Camilla Young is a UK-based change leader and career reinvention coach.
She leads an industry-wide digital transformation programme and plays a central role in translating complex technology into practical adoption across retail. She regularly represents this work publicly, sharing clear and accessible insight with leaders across retail and technology globally, and is recognised as a Top 100 Retail Technology Influencer. Alongside her work in tech, Camilla is the founder of Rebel Spark, where she helps mid-career professionals stop playing safe and pursue bold new chapters with clarity and confidence.
When people talk about “personal brand”, it is usually seen as something you build once you have “made it”.
That assumption stops a lot of women before they even start.
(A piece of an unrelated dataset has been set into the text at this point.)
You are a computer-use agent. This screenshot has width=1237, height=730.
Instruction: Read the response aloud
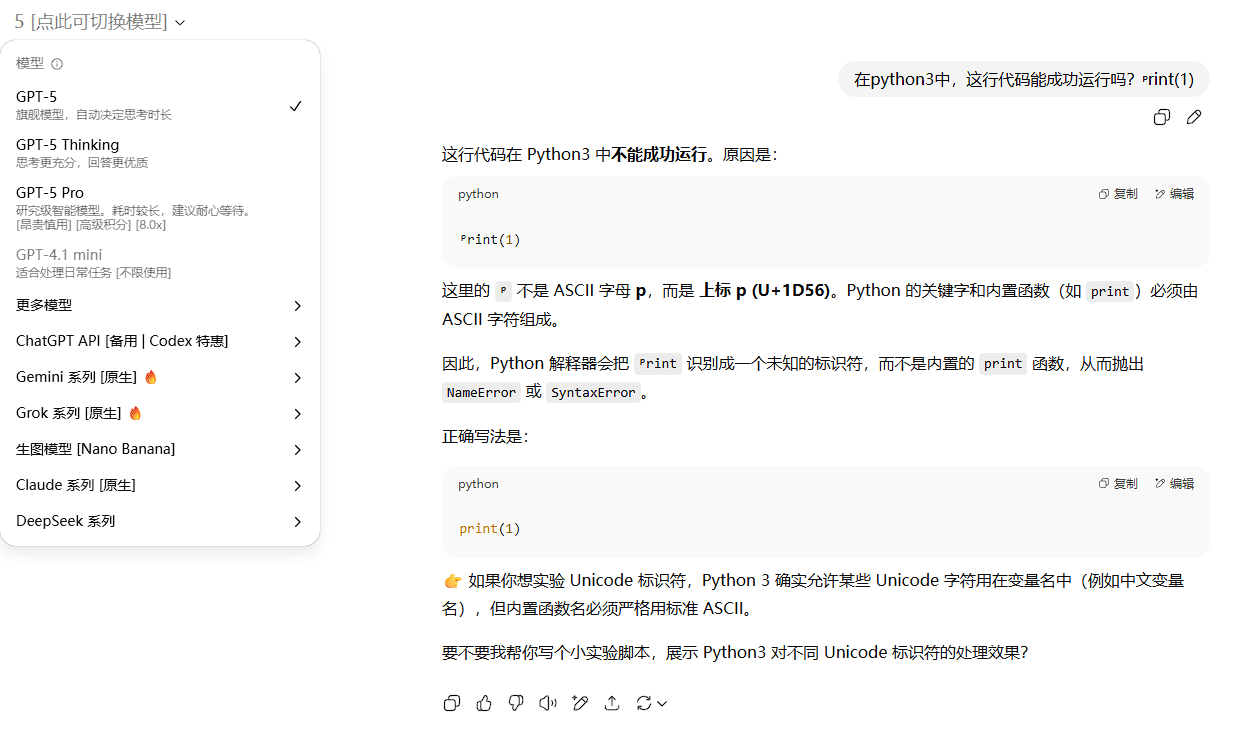[547, 703]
If you are new to tech, or pivoting into it, imposter syndrome is loud. Everyone around you seems more experienced, and the idea of building a personal brand can feel premature, awkward, or uncomfortably close to self-promotion.
I know that feeling well. My career has been anything but linear. I moved from HR into sales and commercial leadership, and now lead industry-wide tech transformation work. Each pivot came with the same fear. I had jumped off the cliff without knowing if the parachute would open.
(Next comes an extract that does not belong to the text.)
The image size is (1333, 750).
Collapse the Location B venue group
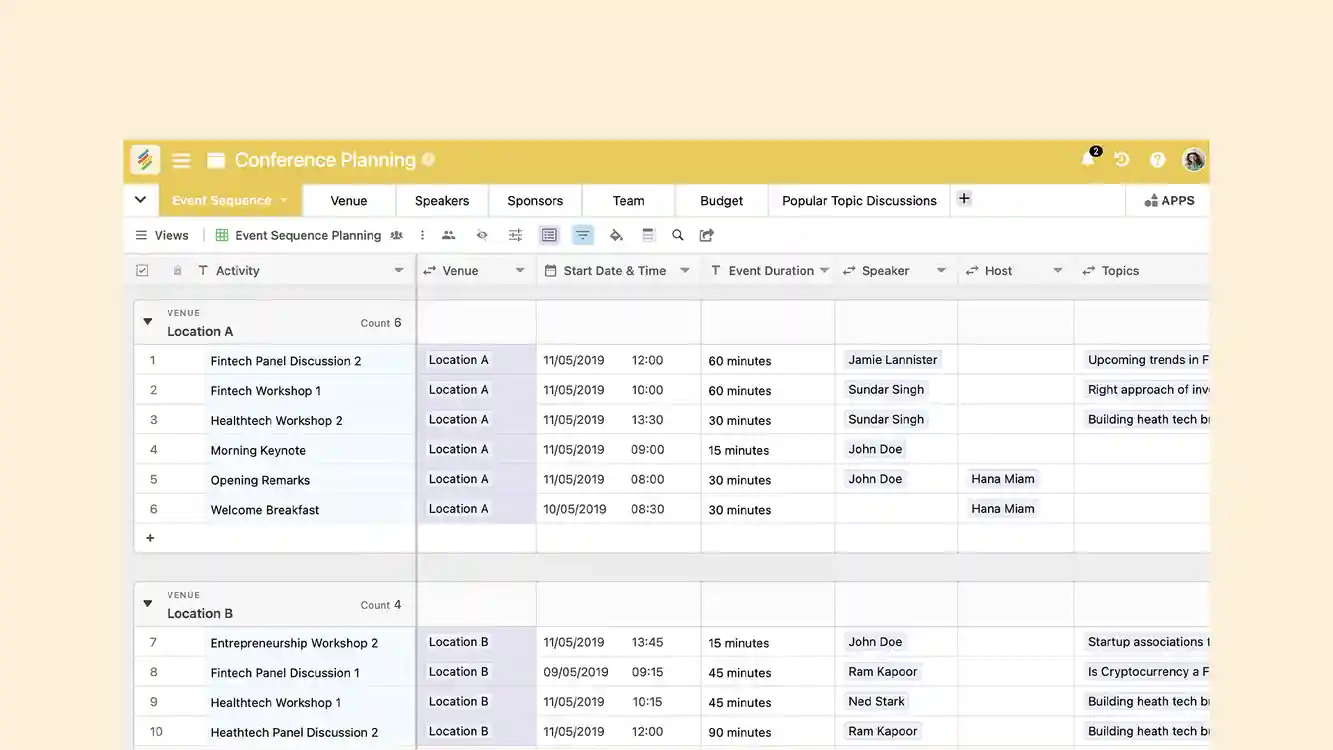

When I found myself responsible for driving adoption of a technology I was still learning myself, the question became unavoidable. How do you talk about your work publicly without feeling like you are blagging it?
Here is what I have learned. Personal brand in tech is not about positioning yourself as an expert. It is about building consistency in how you speak, think, and contribute.
You already have a brand whether you shape it or not. It is the sum of how people experience you. How you explain your work, the questions you ask, whether you are thoughtful, reliable, or energising to be around. Together these moments build trust.
Stop waiting to feel ready
One of the biggest traps I see women fall into is waiting for confidence to arrive before they show up. I will speak up once I know more. I will share once I have been doing this longer. I will put myself forward when someone else pushes me to do it. But confidence does not arrive first. It is built through action.
Your personal brand does not start when you feel ready. It starts when you allow yourself to be visible as you are. That might mean talking about what you are learning rather than only what you have mastered, asking thoughtful questions instead of staying quiet, or explaining complex things clearly even while you are still figuring them out yourself. None of that requires expert status. It requires presence and courage.
Redefine what expertise looks like
In tech, expertise is often imagined as deep technical knowledge. That matters, but it is not the whole picture. Career switchers frequently underestimate the value they bring because it does not look like a traditional tech CV. But expertise also shows up in other ways. Translating between technical and non-technical teams. Understanding users, customers, or commercial realities. Bringing structure, empathy, and decision-making clarity.
When I moved into digital transformation, I was not the most technical person in the room. But I was good at asking the right questions, connecting the dots, and moving people forward. Over time, that became part of my brand because I consistently showed up that way.
Build credibility through authenticity
A lot of women worry that visibility in tech means becoming louder, more confident sounding, or seeming like you know it all. It does not. In fact, people can sense very quickly when someone is performing a version of themselves that does not quite fit.
Credibility is not built through sounding like an expert before you are ready. It is built through authenticity and consistency. It comes from being clear about what you do know and honest about what you do not, following through on your commitments, staying curious rather than defensive, and letting your thinking be seen even while it is still forming.
You do not need to fake confidence to be taken seriously. You need to trust yourself and trust that showing up as you are builds far more credibility than pretending to be further along than you are.
Let your brand evolve with you
Your personal brand is not a fixed statement. It is a story being written. Especially during a pivot, it is normal for it to feel slightly unfinished, and that is not a flaw. It is a sign you are growing.
Instead of asking how to look like an expert, try asking what you want to be known for at this stage, what kind of contribution you want to make, and what you are learning that might help someone else. Answer those honestly and you are already building a strong personal brand, one rooted in integrity rather than image.
You do not need to wait until you feel like an expert to start showing up. You just need to start showing up as yourself, that is often the fastest way to earn trust.